------ DATA

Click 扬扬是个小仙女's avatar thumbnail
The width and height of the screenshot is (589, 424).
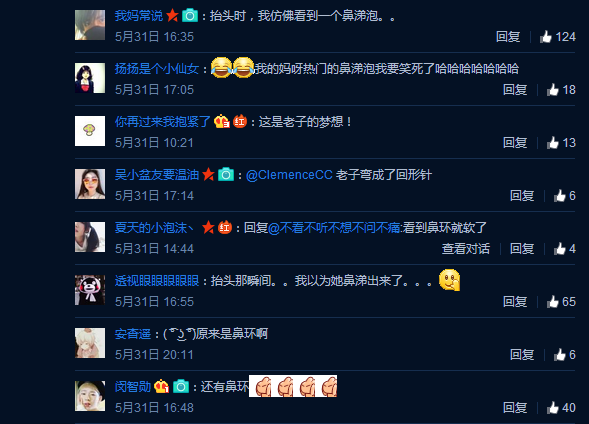click(x=90, y=78)
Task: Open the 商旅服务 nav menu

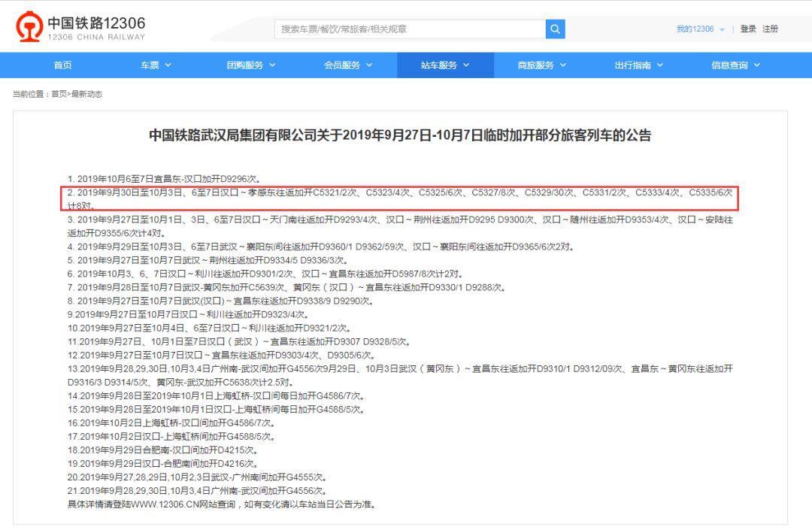Action: [x=542, y=65]
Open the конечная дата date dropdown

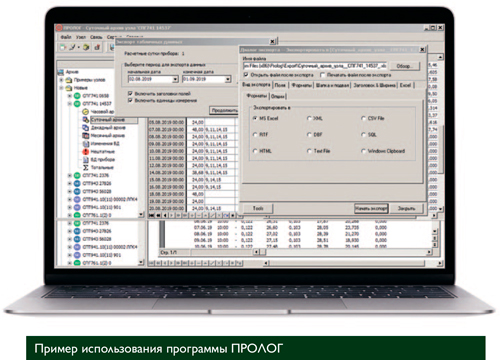[228, 79]
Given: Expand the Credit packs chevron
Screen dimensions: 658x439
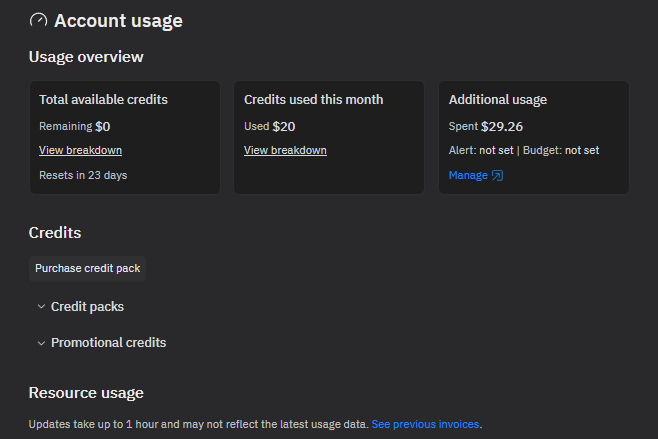Looking at the screenshot, I should (41, 307).
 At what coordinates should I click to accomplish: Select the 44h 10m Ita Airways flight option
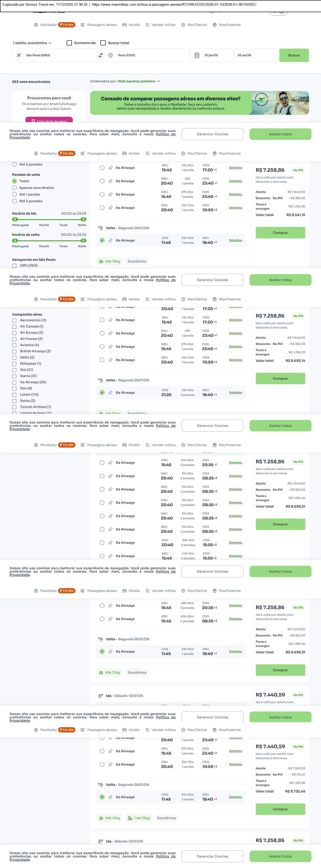(102, 556)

------------

Leave the pictures behind and transcribe every record above exactly.

Click 扬扬是个小仙女's avatar thumbnail
The width and height of the screenshot is (589, 424).
click(x=90, y=78)
Task: Open the 商旅服务 nav menu

Action: [x=542, y=65]
Open the конечная дата date dropdown

[228, 79]
Given: Expand the Credit packs chevron
Screen dimensions: 658x439
Looking at the screenshot, I should (41, 307).
 At what coordinates should I click to accomplish: Select the 44h 10m Ita Airways flight option
(102, 556)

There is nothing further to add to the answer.